I’m a strong advocate of good, professional training if you are going to carry a gun for personal defense.

Personally, I try to take some formal, professional training on a regular basis. At Gunsite (http://www.gunsite.com ), I've gone through Defensive Handgun (250) -- under the ever watchful and critical gaze of Jeff Cooper – and General Rifle (270). I've taken classes from the Walt Marshall group (http://www.awt-co.com ) and Louis Awerbuck (see http://ezine.m1911.org/awerback.htm ). Each one has been time and money well spent. Each taught me new things, gave me new insights, and was great fun. I also just took the new NRA Personal Protection Outside the Home class with a bunch of other NRA certified instructors (as part of getting certified to teach the course).

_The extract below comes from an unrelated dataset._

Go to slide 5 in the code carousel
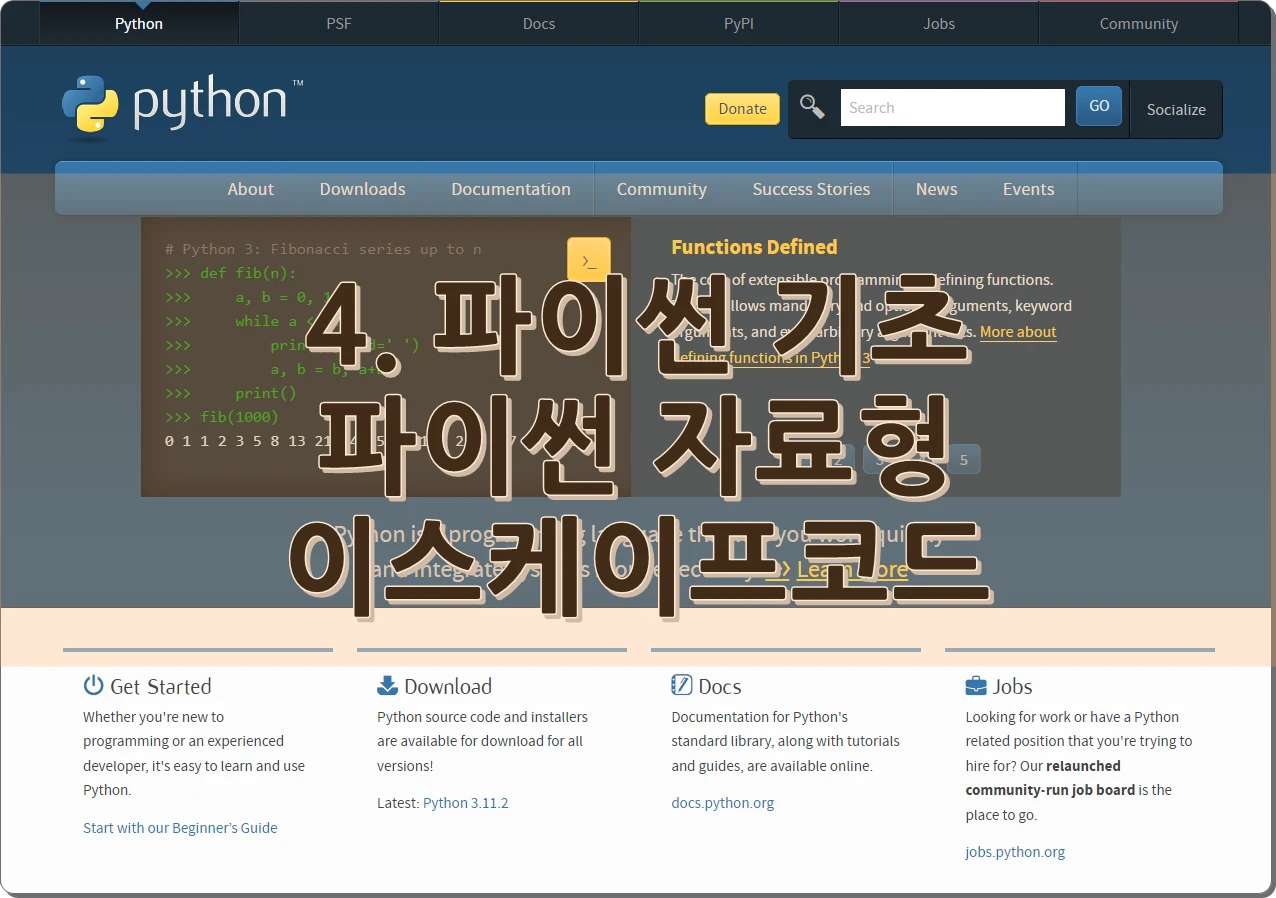963,460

Good training will introduce you to basic and important skills that could be useful in a self defense situation like: presenting your weapon from a holster, moving safely with a loaded weapon, shooting while moving, shooting from unconventional postures, target acquisition, shooting fast and accurately, reloading, clearing malfunctions, etc.

Being able to effectively use a gun in self defense also means knowing and understanding the legal rules and being prepared for the legal and social consequences. And it involves mental preparation and mindset. Jeff Cooper used to say that, "Having a gun doesn't make you armed any more than having a guitar makes you a musician."